WHAT YOU HAVE TO DO — Retype the records exactly, with nothing added or dropped.

Stored records:
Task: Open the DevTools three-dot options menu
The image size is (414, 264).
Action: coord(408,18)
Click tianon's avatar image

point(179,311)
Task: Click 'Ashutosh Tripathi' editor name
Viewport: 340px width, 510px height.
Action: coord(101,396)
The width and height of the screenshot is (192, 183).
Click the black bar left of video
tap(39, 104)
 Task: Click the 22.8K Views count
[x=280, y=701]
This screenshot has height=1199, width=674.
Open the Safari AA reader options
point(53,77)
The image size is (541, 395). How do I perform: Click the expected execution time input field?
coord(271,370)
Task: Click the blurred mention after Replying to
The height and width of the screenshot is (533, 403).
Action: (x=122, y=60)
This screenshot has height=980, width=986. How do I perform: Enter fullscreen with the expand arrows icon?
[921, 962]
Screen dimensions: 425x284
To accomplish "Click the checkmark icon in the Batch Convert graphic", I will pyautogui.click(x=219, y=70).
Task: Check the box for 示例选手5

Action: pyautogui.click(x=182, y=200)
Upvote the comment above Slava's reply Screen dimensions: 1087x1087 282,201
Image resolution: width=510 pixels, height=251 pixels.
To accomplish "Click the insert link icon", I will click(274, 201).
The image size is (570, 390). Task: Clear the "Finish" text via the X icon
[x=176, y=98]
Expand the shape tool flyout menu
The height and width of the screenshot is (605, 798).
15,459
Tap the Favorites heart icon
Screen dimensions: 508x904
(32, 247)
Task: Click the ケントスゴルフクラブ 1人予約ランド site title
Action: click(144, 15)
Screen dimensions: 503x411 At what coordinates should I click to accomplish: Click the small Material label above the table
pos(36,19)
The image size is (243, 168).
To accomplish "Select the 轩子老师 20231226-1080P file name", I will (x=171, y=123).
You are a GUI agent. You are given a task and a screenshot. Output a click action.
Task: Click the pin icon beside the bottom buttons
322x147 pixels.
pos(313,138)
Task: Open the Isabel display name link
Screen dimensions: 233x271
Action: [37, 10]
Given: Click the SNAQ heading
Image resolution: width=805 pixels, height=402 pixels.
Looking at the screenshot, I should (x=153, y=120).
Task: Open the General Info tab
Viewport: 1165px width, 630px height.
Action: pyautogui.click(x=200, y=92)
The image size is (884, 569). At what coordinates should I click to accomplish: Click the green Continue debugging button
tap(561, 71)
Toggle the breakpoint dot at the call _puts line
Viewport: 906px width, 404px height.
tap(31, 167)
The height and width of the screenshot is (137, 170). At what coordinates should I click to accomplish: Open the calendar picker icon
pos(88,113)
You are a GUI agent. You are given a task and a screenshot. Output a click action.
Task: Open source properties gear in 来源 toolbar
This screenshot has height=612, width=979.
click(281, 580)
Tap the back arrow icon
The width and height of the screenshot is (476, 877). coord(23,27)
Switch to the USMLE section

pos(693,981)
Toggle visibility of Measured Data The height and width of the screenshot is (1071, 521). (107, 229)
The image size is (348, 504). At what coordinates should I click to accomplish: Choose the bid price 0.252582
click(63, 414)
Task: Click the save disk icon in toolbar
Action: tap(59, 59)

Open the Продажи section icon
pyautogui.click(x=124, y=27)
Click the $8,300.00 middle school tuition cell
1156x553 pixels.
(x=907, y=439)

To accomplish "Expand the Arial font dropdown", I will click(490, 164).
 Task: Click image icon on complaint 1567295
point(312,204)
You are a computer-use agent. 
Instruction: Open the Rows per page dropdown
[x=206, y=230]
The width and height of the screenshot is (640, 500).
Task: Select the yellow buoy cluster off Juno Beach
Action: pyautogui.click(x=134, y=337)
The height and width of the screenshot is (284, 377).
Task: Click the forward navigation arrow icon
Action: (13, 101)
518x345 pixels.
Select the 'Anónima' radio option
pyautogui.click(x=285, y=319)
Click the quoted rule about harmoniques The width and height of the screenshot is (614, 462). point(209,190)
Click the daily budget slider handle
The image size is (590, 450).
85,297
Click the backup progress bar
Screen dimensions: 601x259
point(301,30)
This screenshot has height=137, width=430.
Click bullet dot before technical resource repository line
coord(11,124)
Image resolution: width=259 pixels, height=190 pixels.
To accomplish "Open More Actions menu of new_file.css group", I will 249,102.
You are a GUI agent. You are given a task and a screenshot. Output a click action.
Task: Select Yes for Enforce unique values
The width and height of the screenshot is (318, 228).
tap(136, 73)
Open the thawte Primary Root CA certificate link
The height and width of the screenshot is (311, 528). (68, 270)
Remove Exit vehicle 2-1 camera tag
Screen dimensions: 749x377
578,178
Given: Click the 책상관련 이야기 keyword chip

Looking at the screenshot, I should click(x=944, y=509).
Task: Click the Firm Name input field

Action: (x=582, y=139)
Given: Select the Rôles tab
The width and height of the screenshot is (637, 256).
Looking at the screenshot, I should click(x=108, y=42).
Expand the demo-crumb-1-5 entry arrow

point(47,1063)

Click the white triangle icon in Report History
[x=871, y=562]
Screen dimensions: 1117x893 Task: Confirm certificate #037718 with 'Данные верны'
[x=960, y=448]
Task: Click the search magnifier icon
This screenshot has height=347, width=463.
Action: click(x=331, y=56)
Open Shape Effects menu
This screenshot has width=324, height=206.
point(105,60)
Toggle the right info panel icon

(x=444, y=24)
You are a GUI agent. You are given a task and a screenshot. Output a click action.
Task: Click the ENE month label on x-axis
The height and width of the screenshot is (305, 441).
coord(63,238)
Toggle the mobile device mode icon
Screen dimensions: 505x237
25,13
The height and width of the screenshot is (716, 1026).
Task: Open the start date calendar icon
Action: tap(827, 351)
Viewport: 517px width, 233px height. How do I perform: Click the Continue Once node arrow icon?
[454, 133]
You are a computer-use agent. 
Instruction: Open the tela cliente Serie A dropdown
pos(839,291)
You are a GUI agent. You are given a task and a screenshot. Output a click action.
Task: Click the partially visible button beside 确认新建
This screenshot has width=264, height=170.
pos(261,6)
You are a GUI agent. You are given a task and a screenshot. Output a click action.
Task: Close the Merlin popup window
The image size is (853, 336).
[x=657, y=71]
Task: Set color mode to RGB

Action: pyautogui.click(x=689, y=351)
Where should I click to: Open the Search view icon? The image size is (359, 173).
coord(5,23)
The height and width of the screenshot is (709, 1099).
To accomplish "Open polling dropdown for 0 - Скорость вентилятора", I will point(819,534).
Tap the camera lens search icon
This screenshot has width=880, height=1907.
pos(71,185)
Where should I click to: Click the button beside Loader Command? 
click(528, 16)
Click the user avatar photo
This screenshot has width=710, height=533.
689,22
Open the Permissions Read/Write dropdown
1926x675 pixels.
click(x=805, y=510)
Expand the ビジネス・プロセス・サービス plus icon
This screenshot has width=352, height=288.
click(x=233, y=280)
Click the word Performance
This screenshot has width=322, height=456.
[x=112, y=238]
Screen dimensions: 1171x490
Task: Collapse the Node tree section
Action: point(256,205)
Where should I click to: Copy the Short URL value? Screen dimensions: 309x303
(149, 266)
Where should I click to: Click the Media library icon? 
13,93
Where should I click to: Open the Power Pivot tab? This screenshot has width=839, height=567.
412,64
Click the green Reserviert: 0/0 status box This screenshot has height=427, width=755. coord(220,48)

RESPONSE FOR THIS EXERCISE —
Task: Open the DevTools three-dot options menu
The image size is (414, 264).
Action: coord(408,18)
Click tianon's avatar image

point(179,311)
Task: Click 'Ashutosh Tripathi' editor name
Viewport: 340px width, 510px height.
Action: coord(101,396)
The width and height of the screenshot is (192, 183).
Click the black bar left of video
tap(39, 104)
 Task: Click the 22.8K Views count
[x=280, y=701]
This screenshot has height=1199, width=674.
Open the Safari AA reader options
point(53,77)
The image size is (541, 395). How do I perform: Click the expected execution time input field?
coord(271,370)
Task: Click the blurred mention after Replying to
The height and width of the screenshot is (533, 403).
Action: (x=122, y=60)
This screenshot has height=980, width=986. How do I perform: Enter fullscreen with the expand arrows icon?
[921, 962]
Screen dimensions: 425x284
To accomplish "Click the checkmark icon in the Batch Convert graphic", I will pyautogui.click(x=219, y=70).
Task: Check the box for 示例选手5

Action: pyautogui.click(x=182, y=200)
Upvote the comment above Slava's reply Screen dimensions: 1087x1087 282,201
Image resolution: width=510 pixels, height=251 pixels.
To accomplish "Click the insert link icon", I will click(274, 201).
The image size is (570, 390). Task: Clear the "Finish" text via the X icon
[x=176, y=98]
Expand the shape tool flyout menu
The height and width of the screenshot is (605, 798).
15,459
Tap the Favorites heart icon
Screen dimensions: 508x904
(32, 247)
Task: Click the ケントスゴルフクラブ 1人予約ランド site title
Action: click(144, 15)
Screen dimensions: 503x411 At what coordinates should I click to accomplish: Click the small Material label above the table
pos(36,19)
The image size is (243, 168).
To accomplish "Select the 轩子老师 20231226-1080P file name", I will (x=171, y=123).
You are a GUI agent. You are given a task and a screenshot. Output a click action.
Task: Click the pin icon beside the bottom buttons
322x147 pixels.
pos(313,138)
Task: Open the Isabel display name link
Screen dimensions: 233x271
Action: [37, 10]
Given: Click the SNAQ heading
Image resolution: width=805 pixels, height=402 pixels.
Looking at the screenshot, I should (x=153, y=120).
Task: Open the General Info tab
Viewport: 1165px width, 630px height.
Action: pyautogui.click(x=200, y=92)
The image size is (884, 569). At what coordinates should I click to accomplish: Click the green Continue debugging button
tap(561, 71)
Toggle the breakpoint dot at the call _puts line
Viewport: 906px width, 404px height.
tap(31, 167)
The height and width of the screenshot is (137, 170). At what coordinates should I click to accomplish: Open the calendar picker icon
pos(88,113)
You are a GUI agent. You are given a task and a screenshot. Output a click action.
Task: Open source properties gear in 来源 toolbar
This screenshot has height=612, width=979.
click(281, 580)
Tap the back arrow icon
The width and height of the screenshot is (476, 877). coord(23,27)
Switch to the USMLE section

pos(693,981)
Toggle visibility of Measured Data The height and width of the screenshot is (1071, 521). (107, 229)
The image size is (348, 504). At what coordinates should I click to accomplish: Choose the bid price 0.252582
click(63, 414)
Task: Click the save disk icon in toolbar
Action: tap(59, 59)

Open the Продажи section icon
pyautogui.click(x=124, y=27)
Click the $8,300.00 middle school tuition cell
1156x553 pixels.
(x=907, y=439)

To accomplish "Expand the Arial font dropdown", I will click(490, 164).
 Task: Click image icon on complaint 1567295
point(312,204)
You are a computer-use agent. 
Instruction: Open the Rows per page dropdown
[x=206, y=230]
The width and height of the screenshot is (640, 500).
Task: Select the yellow buoy cluster off Juno Beach
Action: pyautogui.click(x=134, y=337)
The height and width of the screenshot is (284, 377).
Task: Click the forward navigation arrow icon
Action: (13, 101)
518x345 pixels.
Select the 'Anónima' radio option
pyautogui.click(x=285, y=319)
Click the quoted rule about harmoniques The width and height of the screenshot is (614, 462). point(209,190)
Click the daily budget slider handle
The image size is (590, 450).
85,297
Click the backup progress bar
Screen dimensions: 601x259
point(301,30)
This screenshot has height=137, width=430.
Click bullet dot before technical resource repository line
coord(11,124)
Image resolution: width=259 pixels, height=190 pixels.
To accomplish "Open More Actions menu of new_file.css group", I will 249,102.
You are a GUI agent. You are given a task and a screenshot. Output a click action.
Task: Select Yes for Enforce unique values
The width and height of the screenshot is (318, 228).
tap(136, 73)
Open the thawte Primary Root CA certificate link
The height and width of the screenshot is (311, 528). (68, 270)
Remove Exit vehicle 2-1 camera tag
Screen dimensions: 749x377
578,178
Given: Click the 책상관련 이야기 keyword chip

Looking at the screenshot, I should click(x=944, y=509).
Task: Click the Firm Name input field

Action: (x=582, y=139)
Given: Select the Rôles tab
The width and height of the screenshot is (637, 256).
Looking at the screenshot, I should click(x=108, y=42).
Expand the demo-crumb-1-5 entry arrow

point(47,1063)

Click the white triangle icon in Report History
[x=871, y=562]
Screen dimensions: 1117x893 Task: Confirm certificate #037718 with 'Данные верны'
[x=960, y=448]
Task: Click the search magnifier icon
This screenshot has height=347, width=463.
Action: click(x=331, y=56)
Open Shape Effects menu
This screenshot has width=324, height=206.
point(105,60)
Toggle the right info panel icon

(x=444, y=24)
You are a GUI agent. You are given a task and a screenshot. Output a click action.
Task: Click the ENE month label on x-axis
The height and width of the screenshot is (305, 441).
coord(63,238)
Toggle the mobile device mode icon
Screen dimensions: 505x237
25,13
The height and width of the screenshot is (716, 1026).
Task: Open the start date calendar icon
Action: tap(827, 351)
Viewport: 517px width, 233px height. How do I perform: Click the Continue Once node arrow icon?
[454, 133]
You are a computer-use agent. 
Instruction: Open the tela cliente Serie A dropdown
pos(839,291)
You are a GUI agent. You are given a task and a screenshot. Output a click action.
Task: Click the partially visible button beside 确认新建
This screenshot has width=264, height=170.
pos(261,6)
You are a GUI agent. You are given a task and a screenshot. Output a click action.
Task: Close the Merlin popup window
The image size is (853, 336).
[x=657, y=71]
Task: Set color mode to RGB

Action: pyautogui.click(x=689, y=351)
Where should I click to: Open the Search view icon? The image size is (359, 173).
coord(5,23)
The height and width of the screenshot is (709, 1099).
To accomplish "Open polling dropdown for 0 - Скорость вентилятора", I will point(819,534).
Tap the camera lens search icon
This screenshot has width=880, height=1907.
pos(71,185)
Where should I click to: Click the button beside Loader Command? 
click(528, 16)
Click the user avatar photo
This screenshot has width=710, height=533.
689,22
Open the Permissions Read/Write dropdown
1926x675 pixels.
click(x=805, y=510)
Expand the ビジネス・プロセス・サービス plus icon
This screenshot has width=352, height=288.
click(x=233, y=280)
Click the word Performance
This screenshot has width=322, height=456.
[x=112, y=238]
Screen dimensions: 1171x490
Task: Collapse the Node tree section
Action: point(256,205)
Where should I click to: Copy the Short URL value? Screen dimensions: 309x303
(149, 266)
Where should I click to: Click the Media library icon? 
13,93
Where should I click to: Open the Power Pivot tab? This screenshot has width=839, height=567.
412,64
Click the green Reserviert: 0/0 status box This screenshot has height=427, width=755. coord(220,48)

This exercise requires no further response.